Food for thoughts & Conclusions
Before wrapping up this brief look, two more points:
- Cooperation with MRM carriers: although the 20-25nm gap can be filled by the AIM-7 Sparrow properly assisted, playing along MRM carriers will bring more benefits. As we have seen, the new AIM-54 is still a beast at long range if shot following new parameters (most of them still have to be discovered and refined), but the medium range sees it falling behind. I have not studied the missile acceleration yet, but the older implementation was already lagging behind missiles such as the AIM-120. Therefore, if you play in a modern setting, this is where F-16 or F/A-18 can come in and cooperate. In previous time settings, capable SARH missile carriers such as the Mirage 2000 can fit nicely too.
- Imagining the new LAR: The lack of datapoints prevent the determination of a proper LAR, but crossing the observations of Part I with the new data, we can imagine two different LAR diagrams, one for each mission (potentially, two more, one for each motor). The LAR of the AIM-54A will probably be more elongated and narrow, since the guidance is not as accurate and, probably, getting closer to the beam may affect it more than the new, “fancy”, Charlie. On the other hand, the C is heavier, it does not provide the same results against low TA targets, but guidance and features help it more in unfavourable conditions.
At the end of the day, the missile is now generally closer to its real counterpart when real data and DCS are compared. There is always room for improvements, of course: this is not the final version, and there are still some limitations plaguing the Phoenix and the AWG-9 even outside the mere missile performance (e.g. lack of dual guidance, the activation of the seeker hardcoded at 10nm, et cetera).

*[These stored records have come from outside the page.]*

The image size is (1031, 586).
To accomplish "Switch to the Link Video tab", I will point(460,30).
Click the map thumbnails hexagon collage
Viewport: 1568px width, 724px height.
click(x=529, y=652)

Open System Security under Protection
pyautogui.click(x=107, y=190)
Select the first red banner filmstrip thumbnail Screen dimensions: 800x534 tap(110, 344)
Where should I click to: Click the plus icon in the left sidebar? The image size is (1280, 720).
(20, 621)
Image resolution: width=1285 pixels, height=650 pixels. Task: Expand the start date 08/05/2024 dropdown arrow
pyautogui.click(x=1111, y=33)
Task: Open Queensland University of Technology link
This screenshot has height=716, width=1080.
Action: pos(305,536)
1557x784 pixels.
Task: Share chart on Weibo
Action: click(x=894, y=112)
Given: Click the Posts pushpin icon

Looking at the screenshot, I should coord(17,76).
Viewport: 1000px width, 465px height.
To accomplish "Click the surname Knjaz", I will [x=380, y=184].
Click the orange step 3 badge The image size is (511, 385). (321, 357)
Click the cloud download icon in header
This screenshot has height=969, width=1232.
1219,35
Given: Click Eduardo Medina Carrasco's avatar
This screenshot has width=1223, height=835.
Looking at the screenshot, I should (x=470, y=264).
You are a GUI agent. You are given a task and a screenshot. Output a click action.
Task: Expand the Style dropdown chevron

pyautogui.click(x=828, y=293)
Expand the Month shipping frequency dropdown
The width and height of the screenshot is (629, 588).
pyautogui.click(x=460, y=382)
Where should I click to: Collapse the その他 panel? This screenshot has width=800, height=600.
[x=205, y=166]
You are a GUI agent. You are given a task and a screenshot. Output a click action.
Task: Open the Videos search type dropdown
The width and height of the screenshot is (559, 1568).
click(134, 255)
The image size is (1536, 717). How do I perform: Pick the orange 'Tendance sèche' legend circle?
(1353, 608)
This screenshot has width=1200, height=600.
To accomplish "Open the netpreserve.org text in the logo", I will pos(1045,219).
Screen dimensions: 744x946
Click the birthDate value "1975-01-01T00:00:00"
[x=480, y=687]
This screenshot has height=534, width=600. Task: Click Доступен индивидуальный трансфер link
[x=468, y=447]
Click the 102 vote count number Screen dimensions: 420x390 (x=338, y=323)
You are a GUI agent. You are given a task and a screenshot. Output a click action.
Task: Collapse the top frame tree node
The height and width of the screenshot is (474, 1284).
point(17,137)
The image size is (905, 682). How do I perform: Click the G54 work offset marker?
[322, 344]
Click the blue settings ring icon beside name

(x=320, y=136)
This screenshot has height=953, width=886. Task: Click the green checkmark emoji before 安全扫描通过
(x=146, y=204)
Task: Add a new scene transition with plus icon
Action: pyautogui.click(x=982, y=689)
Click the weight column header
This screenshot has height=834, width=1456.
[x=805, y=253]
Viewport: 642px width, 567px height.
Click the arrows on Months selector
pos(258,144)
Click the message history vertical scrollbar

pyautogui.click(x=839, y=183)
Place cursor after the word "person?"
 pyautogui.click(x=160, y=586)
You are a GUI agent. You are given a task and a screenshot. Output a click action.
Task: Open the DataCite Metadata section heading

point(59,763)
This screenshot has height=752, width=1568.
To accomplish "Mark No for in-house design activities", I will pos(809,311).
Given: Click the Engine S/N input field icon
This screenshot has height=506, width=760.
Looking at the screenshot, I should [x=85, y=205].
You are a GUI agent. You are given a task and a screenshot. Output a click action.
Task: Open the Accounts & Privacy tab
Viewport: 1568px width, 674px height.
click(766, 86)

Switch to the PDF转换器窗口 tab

The problem, players-wise, is getting over-fixated on the older implementation. I read real tantrums from some players, because their first reaction was focusing only on the top speed of the missile, disregarding everything else. All we need to do is tabula rasa, and starting from scratch (the new Timeline’s ranges are going to be interesting, and the 3/1/2 is probably going to become more common).
Thinking outside the box is the key to make everything work. Ever more so, in a videogame such as DCS. So, drop your tissues, tears and salt, and start working! 🙂
I do not plan to go deeper into this topic at the moment. This is not the final version of the AIM-54, so I do not want to commit to a hundred-hours study yet.
If I find any other peculiarity, especially as the familiarity with the new missile increases, I will surely post a new article or update the two parts of this brief study.
In the meantime, more information can be found in ED’s forum, in the post dedicated to the new missile.